**Task input**

----------

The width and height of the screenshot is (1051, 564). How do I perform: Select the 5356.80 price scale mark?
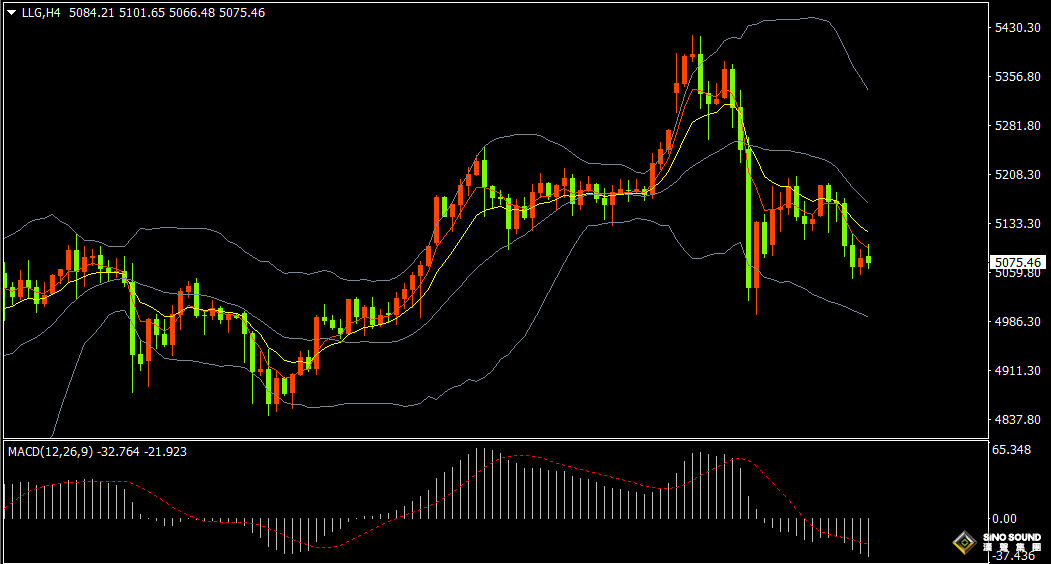coord(1016,77)
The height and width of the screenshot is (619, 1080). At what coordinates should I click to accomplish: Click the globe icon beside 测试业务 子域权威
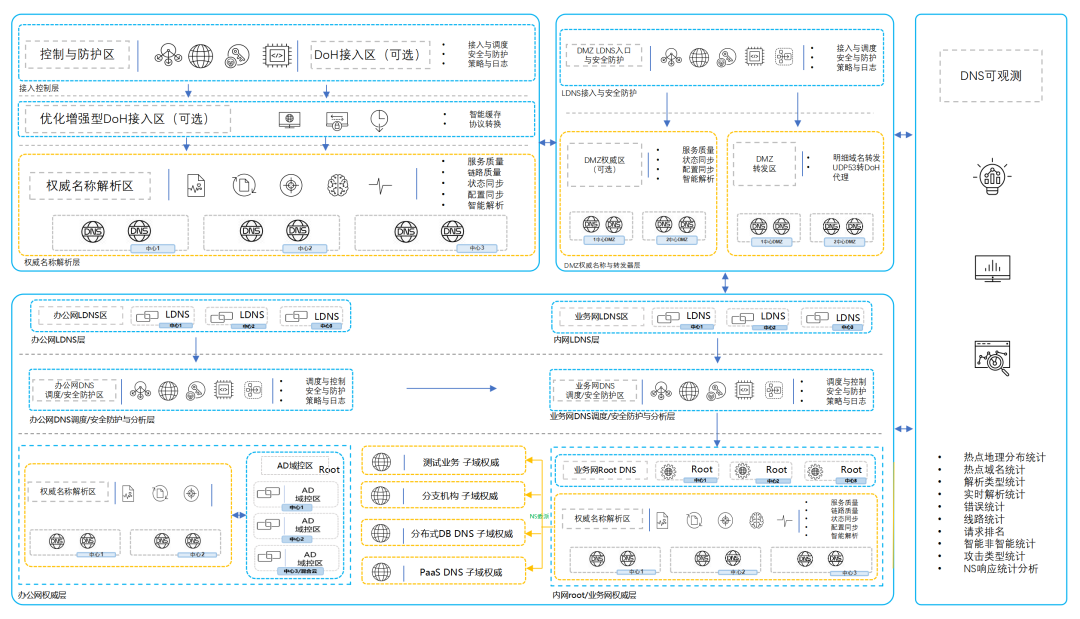[x=381, y=463]
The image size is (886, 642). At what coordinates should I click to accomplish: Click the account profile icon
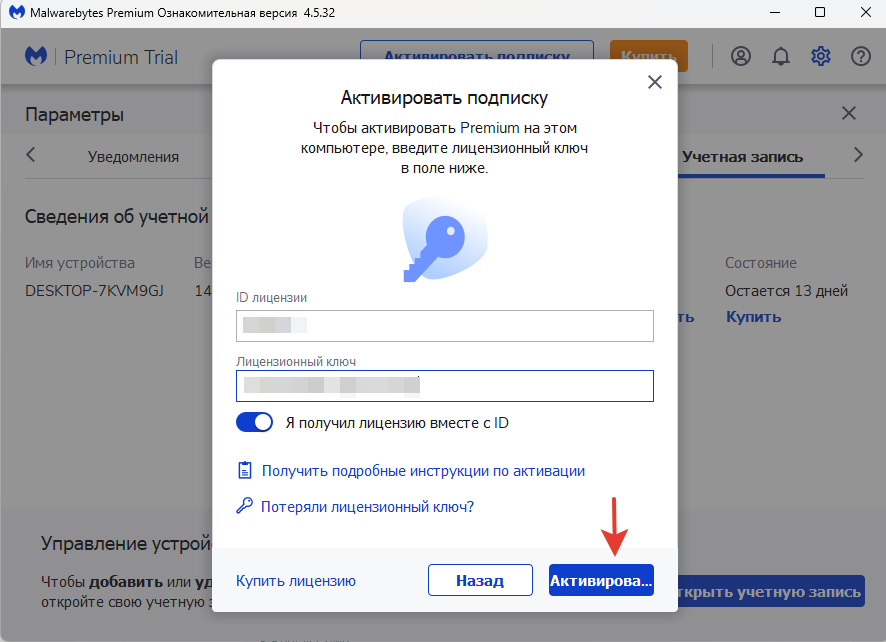click(x=741, y=56)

----------

**About this task**
An exact transcription is requested of each line from the one that holds "The image size" to the end of the listing above, both boundary lines included; pictures are to be omitted.

**Solution to this problem**
The image size is (886, 642). At what coordinates should I click to accomplish: Click the account profile icon
click(x=741, y=56)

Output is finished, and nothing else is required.